**Consignes:**
A - Pour chacune des affirmations suivantes, indique si elle concorde avec l'extrait en répondant par oui ou non, puis cite exactement les mots de l'extrait qui tranchent. (i) Le programme a réuni près de 150 femmes. (ii) Le trajet entre Abidjan et Kafolo dure huit heures. (iii) Nassian est le dernier carrefour asphalté avant Kafolo.
B - Convertis en liste JSON de chaînes, à raison d'une chaîne par ligne et sans les lignes vides, les enregistrements allant de la ligne qui contient « Wolfgang Geier [Wolfgang » jusqu'à la ligne qui contient « David Hefti [David », celle-ci comprise.
+++ Extrait
Reportage réalisé par Adrienne Ehouman
Abidjan, 08 août 2025 (AIP) – Kafolo, Nord-est ivoirien, jadis synonyme d’insécurité, ce village à la lisière de la réserve de la Comoé attire aujourd’hui l’attention pour une tout autre raison, celle de ses femmes. Bras couverts de poussière rouge, gants de jardinage enfilés, elles plantent des centaines d’arbres fruitiers. Leur ambition : reboiser, entreprendre et transformer Kafolo en un modèle de résilience rurale.
À l’origine de ce renouveau, le « Relais de l’Espoir », un programme lancé en juin, puis en août 2025 par l’ONG FESATEL. Pendant six jours, des sessions de formations, des ateliers citoyens et des actions écologiques ont mobilisé près de 150 femmes, bien au-delà des 100 initialement attendues. Dans ce coin longtemps laissé en marge, l’initiative redonne confiance et ouvre la voie à une nouvelle identité, celle d’un village où la paix rime avec développement.


Un voyage au bout de la piste
Rejoindre Kafolo depuis Abidjan, c’est parcourir 614 km en douze heures, alternant goudron et pistes de latérite rendues boueuses par la saison des pluies. Depuis Nassian, dernier carrefour asphalté, les trente derniers kilomètres se font à vitesse réduite, entre flaques, ornières et poussière rouge.
++++++
+++ Entrées affichées
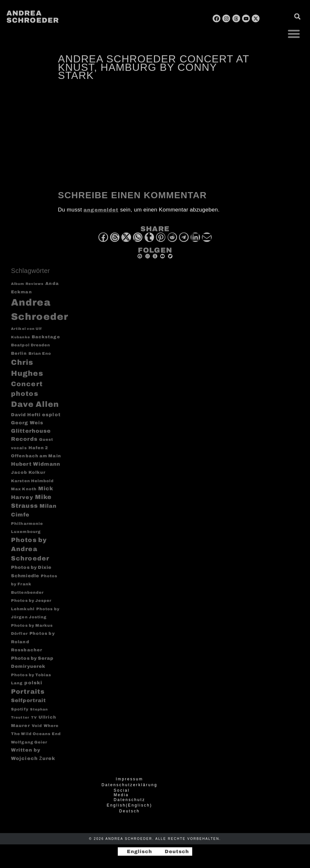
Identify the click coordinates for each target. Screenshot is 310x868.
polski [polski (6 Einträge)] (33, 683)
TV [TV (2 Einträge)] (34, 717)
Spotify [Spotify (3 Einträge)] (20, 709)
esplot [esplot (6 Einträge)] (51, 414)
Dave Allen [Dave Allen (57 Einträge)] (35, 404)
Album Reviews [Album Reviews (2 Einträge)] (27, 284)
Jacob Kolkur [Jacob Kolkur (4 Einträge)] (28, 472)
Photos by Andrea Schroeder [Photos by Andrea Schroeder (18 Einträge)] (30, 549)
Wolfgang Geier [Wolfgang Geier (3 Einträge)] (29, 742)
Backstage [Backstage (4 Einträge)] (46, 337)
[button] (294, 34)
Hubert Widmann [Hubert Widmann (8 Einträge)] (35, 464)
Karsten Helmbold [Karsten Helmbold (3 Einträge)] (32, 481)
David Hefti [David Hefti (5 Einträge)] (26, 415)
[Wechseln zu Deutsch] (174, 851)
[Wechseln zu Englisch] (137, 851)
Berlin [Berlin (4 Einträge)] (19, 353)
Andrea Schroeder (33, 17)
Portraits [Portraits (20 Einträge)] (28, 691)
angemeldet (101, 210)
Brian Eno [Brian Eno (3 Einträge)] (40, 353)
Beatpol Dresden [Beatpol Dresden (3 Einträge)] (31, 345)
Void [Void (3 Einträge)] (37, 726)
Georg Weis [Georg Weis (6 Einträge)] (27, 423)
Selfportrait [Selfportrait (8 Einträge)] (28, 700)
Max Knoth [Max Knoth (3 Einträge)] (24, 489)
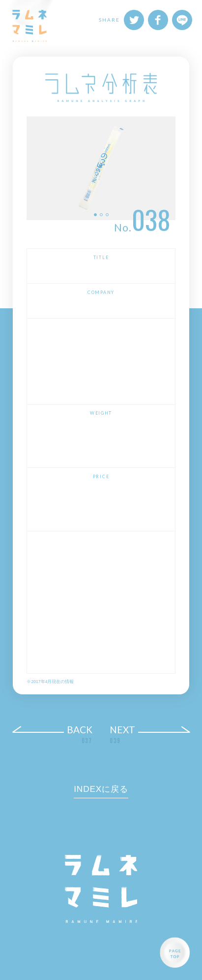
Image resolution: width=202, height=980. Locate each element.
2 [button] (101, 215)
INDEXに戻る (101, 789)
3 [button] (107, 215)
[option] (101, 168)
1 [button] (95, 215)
++++++
+++ Entrées affichées
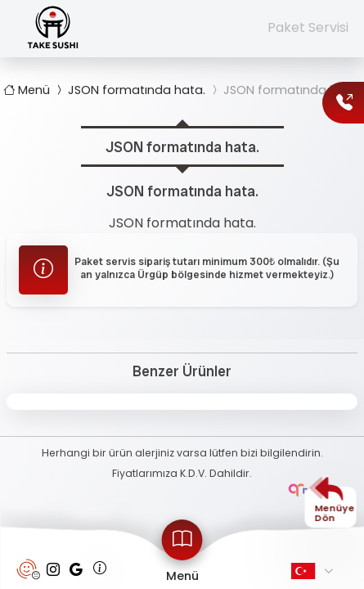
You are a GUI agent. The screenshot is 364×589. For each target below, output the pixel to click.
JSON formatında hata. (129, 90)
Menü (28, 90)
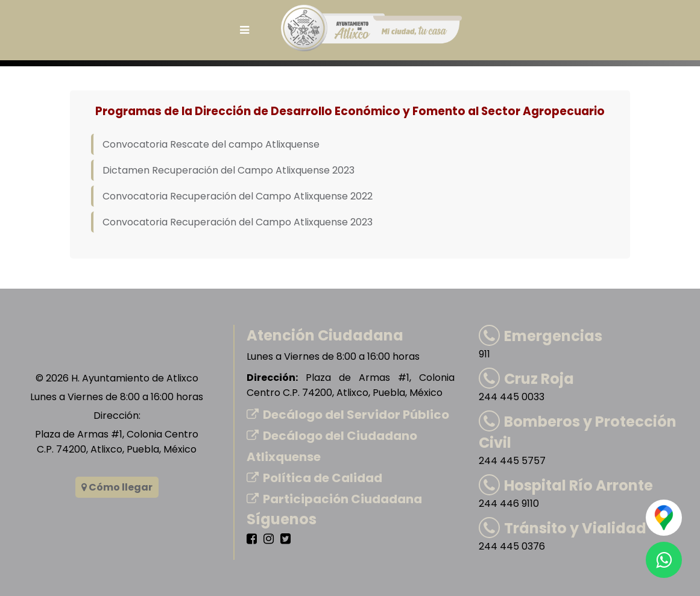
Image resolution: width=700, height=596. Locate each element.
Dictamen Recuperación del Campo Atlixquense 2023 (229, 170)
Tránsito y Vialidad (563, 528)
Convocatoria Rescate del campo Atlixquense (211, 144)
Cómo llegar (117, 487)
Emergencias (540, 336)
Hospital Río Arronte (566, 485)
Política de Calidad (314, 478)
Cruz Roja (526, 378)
++++++
+++ Entrées affichées
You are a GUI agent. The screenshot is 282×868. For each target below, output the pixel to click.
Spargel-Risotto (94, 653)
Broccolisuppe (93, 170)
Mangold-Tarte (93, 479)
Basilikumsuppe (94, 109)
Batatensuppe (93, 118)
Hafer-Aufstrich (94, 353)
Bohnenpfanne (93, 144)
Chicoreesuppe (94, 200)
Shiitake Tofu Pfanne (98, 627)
++++++
**Corrigé:**
A -
(i) Oui : « ont mobilisé près de 150 femmes, bien au-delà des 100 initialement attendues ».
(ii) Non : « parcourir 614 km en douze heures ».
(iii) Oui : « Depuis Nassian, dernier carrefour asphalté ».

B -
[
  "Wolfgang Geier [Wolfgang Geier (3 Einträge)] (29, 742)",
  "Backstage [Backstage (4 Einträge)] (46, 337)",
  "[button] (294, 34)",
  "Hubert Widmann [Hubert Widmann (8 Einträge)] (35, 464)",
  "Karsten Helmbold [Karsten Helmbold (3 Einträge)] (32, 481)",
  "David Hefti [David Hefti (5 Einträge)] (26, 415)"
]